Desafios do combate à obesidade infantil
Enviada em 17/10/2020
A Organização Mundial da Saúde(OMS) encara a obesidade como uma doença que deve ser tratada como prioridade nas políticas de saúde pública. No Brasil, o distúrbio alimentar infantil é um dos principais fatores que põe em risco o futuro das crianças e um dos mais urgentes desafios a serem enfrentados pelo poder público e pela sociedade. Nesse sentido, convém analisarmos as causas, consequências e possível medida para a problemática.
Inicialmente, podemos destacar hábitos alimentares e ausência de atividades físicas como principais fatores para o agrave da enfermidade. De acordo com pesquisa divulgada pelo IBGE, uma em cada grupo de três crianças com idade entre cinco e nove anos, está acima do peso no País. Estima-se que em 2025 o numero ultrapasse os 75 milhões em todo planeta. Portanto, é evidente que a falta de informação não alcançado pelas gerações passadas estão se refletindo no presente, visto que é um problema estrutural que já vem sendo alarmado desde outras décadas.

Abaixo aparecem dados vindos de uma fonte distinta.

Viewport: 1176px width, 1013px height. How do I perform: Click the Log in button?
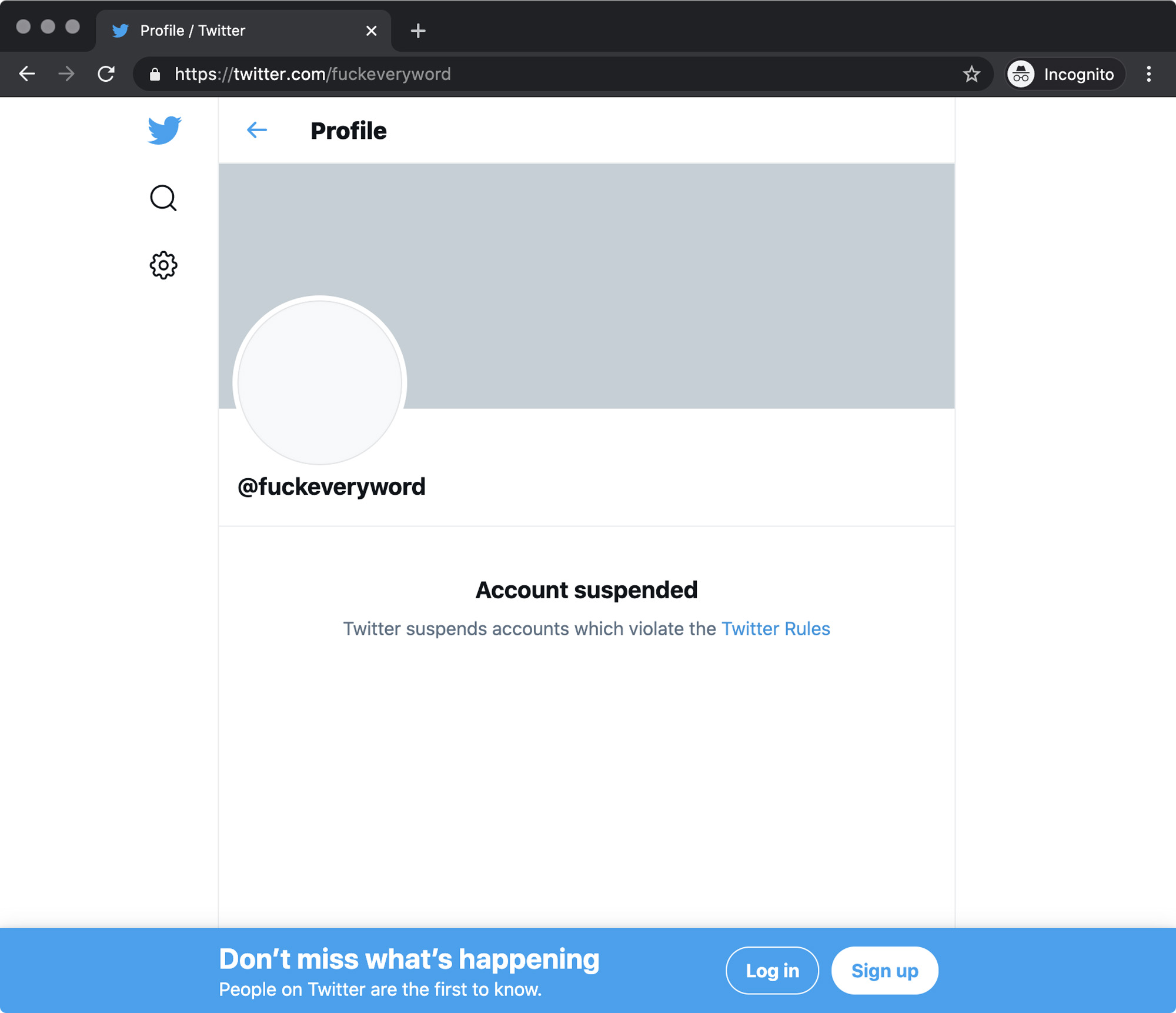tap(772, 970)
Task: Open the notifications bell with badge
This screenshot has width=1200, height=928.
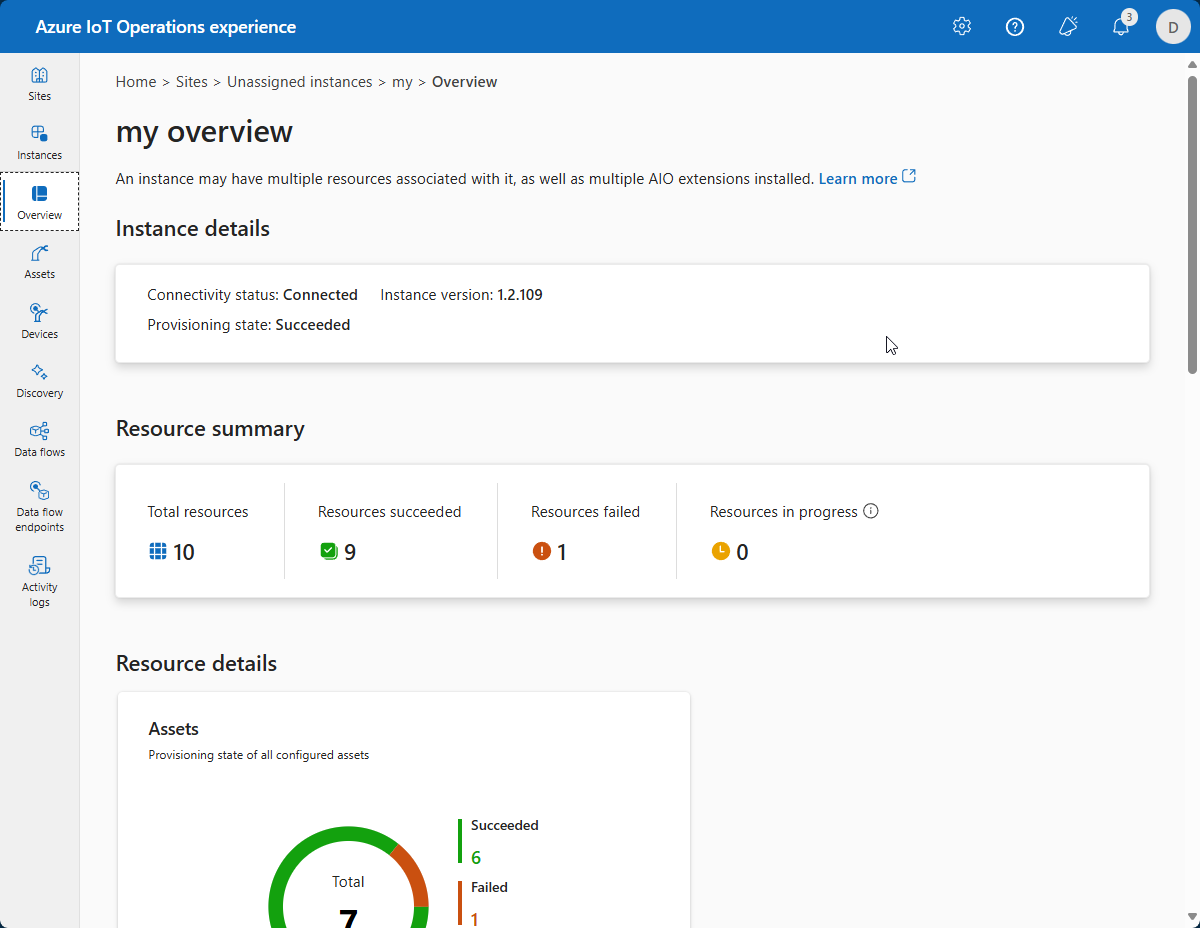Action: 1121,27
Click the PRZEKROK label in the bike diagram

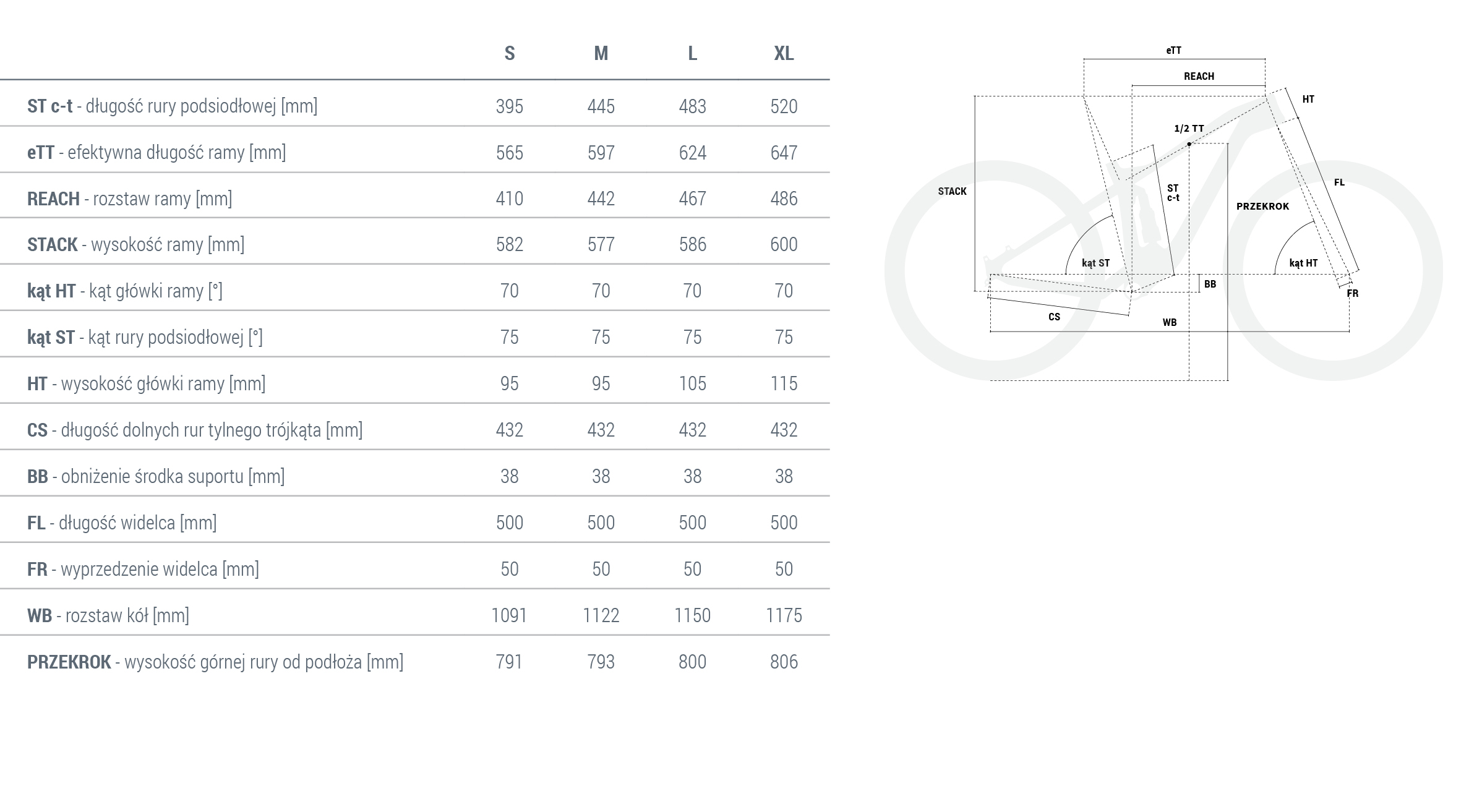1262,207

Além disso, a falta de escolaridade dos pais refletem na orientação dos filhos, uma vez que os seus comportamentos são modelos a serem imitados. Segundo pesquisas realizadas pela UNIFESP ,de 1989 a 1996 a obesidade entre crianças menores de cinco anos, filhas de mães com baixa escolaridade, aumentou 2%,e aquelas com quatro anos ou mais de escolaridade a incidência do problema cai 2% . Em 2020 os números continuam aumentando de forma exorbitante, mesmo com a facilidade do mundo digital. Tudo isso comprova que a falta de conhecimento é o fator responsável por esse fenômeno.
Portanto, é preciso ter em mente que para melhorar as estatísticas a mudança precisa começar na base. De início, o Ministério da Comunicação em parceria com a mídia deve criar em TV aberta programas para conscientizar a população sobre a necessidade de buscar alimentação saudável desde cedo. Dessa forma, no futuro teremos menos adultos doentes e com maior expectativa de vida.